Back in early November I wrote about Republic Wireless, a company offering a compelling $19 a month unlimited plan with no contract. I ordered a phone the same day, and it arrived late in December. Let’s take a quick look at what they have to offer!

The Hype:
Newsflash: anything a cell network can do, the Internet can do better and cheaper.
So we think a truly smart smartphone should make a habit of using Wi-Fi for everything. Surfing. Texting. Sharing. And, yes, even talking.

There isn’t an app for this.
And you definitely shouldn’t have to download any special apps to get on the web instead of a cellular network. It should be automatic, built-in. You just use your phone.

Hybrid Calling™ is just like a hybrid car, only traditional carriers are the oil companies.
And if there isn’t any Wi-Fi around? No problem, your republic smartphone just switches itself over to cellular.

The Reality:
While the promise of Republic Wireless focusing on a low-cost unlimited Android smartphone experience seems enticing, it is worth noting that Republic remains intertwined with all of the normal issues facing mobile phone users. There are three critical aspects of a cell phone – the hardware, user experience (OS, UI and software) and the network.

The Hardware:
There is one phone provided by Republic Wireless, which is a LG Optimus S. This is a Sprint phone from 2010, and it is quite honestly the worst Android smartphone I have ever used. The bottom line problem is the touchscreen. It is laggy and unresponsive and sometimes seems more like an old resistive screen than a capacitive multi-touch!

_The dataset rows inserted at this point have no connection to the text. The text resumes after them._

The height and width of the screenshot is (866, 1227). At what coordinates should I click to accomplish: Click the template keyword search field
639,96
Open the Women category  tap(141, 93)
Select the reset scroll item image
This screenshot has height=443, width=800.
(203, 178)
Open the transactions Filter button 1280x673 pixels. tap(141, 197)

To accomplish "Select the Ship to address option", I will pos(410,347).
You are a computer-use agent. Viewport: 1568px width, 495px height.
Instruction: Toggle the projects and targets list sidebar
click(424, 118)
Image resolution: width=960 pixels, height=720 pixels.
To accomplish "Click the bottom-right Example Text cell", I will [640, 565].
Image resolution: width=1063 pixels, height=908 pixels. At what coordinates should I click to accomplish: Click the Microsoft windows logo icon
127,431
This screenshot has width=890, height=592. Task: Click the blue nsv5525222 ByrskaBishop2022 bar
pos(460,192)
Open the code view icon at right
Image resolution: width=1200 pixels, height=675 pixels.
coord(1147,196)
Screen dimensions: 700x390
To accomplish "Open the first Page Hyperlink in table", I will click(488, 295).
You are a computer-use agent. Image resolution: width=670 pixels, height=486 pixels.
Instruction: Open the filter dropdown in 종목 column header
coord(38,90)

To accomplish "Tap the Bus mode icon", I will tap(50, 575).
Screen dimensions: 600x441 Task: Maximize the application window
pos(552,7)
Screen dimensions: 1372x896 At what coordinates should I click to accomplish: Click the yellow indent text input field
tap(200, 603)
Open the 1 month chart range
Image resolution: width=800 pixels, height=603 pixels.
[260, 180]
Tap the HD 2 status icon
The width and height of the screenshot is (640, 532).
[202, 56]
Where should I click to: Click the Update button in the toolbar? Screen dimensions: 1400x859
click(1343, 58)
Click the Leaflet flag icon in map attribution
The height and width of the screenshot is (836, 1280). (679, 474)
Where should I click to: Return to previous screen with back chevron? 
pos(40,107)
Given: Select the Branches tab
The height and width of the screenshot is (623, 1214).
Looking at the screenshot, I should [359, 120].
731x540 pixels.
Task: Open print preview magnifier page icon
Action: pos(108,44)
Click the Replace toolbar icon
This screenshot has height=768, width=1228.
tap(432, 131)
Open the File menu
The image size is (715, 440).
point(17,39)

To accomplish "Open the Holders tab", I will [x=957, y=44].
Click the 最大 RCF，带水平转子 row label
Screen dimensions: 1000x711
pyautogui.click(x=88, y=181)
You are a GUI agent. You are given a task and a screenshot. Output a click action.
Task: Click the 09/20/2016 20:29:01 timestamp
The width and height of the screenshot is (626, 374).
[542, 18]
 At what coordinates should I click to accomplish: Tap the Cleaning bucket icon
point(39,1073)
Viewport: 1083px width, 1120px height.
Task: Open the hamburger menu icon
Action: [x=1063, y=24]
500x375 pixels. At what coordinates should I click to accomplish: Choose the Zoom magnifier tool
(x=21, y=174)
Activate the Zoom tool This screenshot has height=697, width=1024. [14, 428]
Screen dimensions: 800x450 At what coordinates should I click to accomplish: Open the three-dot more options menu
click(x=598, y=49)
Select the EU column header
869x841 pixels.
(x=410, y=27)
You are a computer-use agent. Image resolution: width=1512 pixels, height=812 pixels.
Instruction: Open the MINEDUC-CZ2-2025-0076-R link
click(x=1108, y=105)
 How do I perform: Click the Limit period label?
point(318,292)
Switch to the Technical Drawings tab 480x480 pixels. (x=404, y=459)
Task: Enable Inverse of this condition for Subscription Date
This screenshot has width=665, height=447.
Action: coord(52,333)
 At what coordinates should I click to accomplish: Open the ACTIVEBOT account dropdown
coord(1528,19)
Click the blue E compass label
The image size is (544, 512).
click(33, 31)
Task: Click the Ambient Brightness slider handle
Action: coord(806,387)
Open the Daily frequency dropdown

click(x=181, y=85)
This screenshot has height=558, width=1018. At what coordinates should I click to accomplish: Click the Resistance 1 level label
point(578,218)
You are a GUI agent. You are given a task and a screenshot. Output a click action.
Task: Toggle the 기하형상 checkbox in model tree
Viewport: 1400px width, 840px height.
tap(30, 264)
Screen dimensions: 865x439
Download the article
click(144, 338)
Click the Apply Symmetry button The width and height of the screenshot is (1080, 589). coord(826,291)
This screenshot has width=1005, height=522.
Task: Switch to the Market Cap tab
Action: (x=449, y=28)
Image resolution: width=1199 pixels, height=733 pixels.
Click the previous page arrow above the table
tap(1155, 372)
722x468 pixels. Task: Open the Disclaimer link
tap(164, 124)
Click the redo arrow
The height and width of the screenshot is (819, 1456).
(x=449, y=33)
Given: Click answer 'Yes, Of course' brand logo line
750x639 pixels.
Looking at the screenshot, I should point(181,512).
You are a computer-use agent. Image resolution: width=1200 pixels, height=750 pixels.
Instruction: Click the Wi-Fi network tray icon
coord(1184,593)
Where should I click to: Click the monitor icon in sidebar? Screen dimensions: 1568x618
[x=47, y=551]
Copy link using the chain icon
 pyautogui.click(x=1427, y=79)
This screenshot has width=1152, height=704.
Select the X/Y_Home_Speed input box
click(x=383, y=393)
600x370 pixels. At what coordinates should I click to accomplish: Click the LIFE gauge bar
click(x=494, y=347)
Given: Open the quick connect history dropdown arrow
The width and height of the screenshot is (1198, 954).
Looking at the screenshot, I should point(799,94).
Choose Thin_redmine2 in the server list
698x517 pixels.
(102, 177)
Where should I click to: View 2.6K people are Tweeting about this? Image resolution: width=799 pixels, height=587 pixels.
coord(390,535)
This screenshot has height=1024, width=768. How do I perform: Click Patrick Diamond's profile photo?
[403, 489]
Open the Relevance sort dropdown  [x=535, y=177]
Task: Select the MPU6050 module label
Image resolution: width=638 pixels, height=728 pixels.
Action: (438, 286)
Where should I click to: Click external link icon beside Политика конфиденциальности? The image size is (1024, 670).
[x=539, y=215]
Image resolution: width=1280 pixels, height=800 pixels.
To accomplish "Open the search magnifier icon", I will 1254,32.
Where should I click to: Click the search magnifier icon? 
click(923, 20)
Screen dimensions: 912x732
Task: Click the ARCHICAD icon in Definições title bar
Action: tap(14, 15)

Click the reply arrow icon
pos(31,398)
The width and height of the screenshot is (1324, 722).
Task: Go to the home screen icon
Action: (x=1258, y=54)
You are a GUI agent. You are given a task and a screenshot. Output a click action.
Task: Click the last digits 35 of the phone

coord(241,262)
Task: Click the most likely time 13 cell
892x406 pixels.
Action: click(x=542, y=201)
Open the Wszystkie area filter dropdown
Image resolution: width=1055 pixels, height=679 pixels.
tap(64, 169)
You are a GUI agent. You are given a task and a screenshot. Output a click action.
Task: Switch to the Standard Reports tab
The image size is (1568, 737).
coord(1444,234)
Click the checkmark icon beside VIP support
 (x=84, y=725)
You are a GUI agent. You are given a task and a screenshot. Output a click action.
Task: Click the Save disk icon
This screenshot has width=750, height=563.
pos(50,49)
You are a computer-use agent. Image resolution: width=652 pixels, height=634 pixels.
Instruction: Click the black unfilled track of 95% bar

Yet reviews I have seen are fairly positive on the Optimus – I mean, I am also reviewing the Samsung Repp and HTC Wildfire, both ‘free on contract’ phones, and neither of which has the screen issues I have seen. But looking at some user forum comments from the past tells me I don’t have a defective phone.

In fact, I actually got a second phone since I started writing this – my initial idea was to replace the $9.99/month (plus enough fees that it ended at $16.50) we were paying for ‘dumb’ phones for each of our kids with ‘unlimited’ phone, texting and data with Republic Wireless. That plan changed after spending time with the phone and particularly the service.

Although the LG isn’t meant to be a high-end camera replacement, I was interested to see how it would do compared to my Droid Pro. That phone was released in late 2010 along with the Droid 2, and honestly I have always thought it took mediocre images. But the quick comparison shows that the LG shots make the Droid look like a Pro Camera! Here is one comparison – LG first, Droid second … and there are more in the gallery at the end.

Hands-On Review of the Republic Wireless $19 'Unlimited' Cell Phone Plan

Hands-On Review of the Republic Wireless $19 'Unlimited' Cell Phone Plan

The Network:

If you look at the image above you see that the phone was essentially dead, and charging at 1% at 5:42AM. I had just plugged it in, after coming home at 5PM after it charged to full on my desk at work. I have full WiFi signal at home, but sketchy Sprint signal. The bottom line is that well before 12 hours of standby with NO use the phone was dead.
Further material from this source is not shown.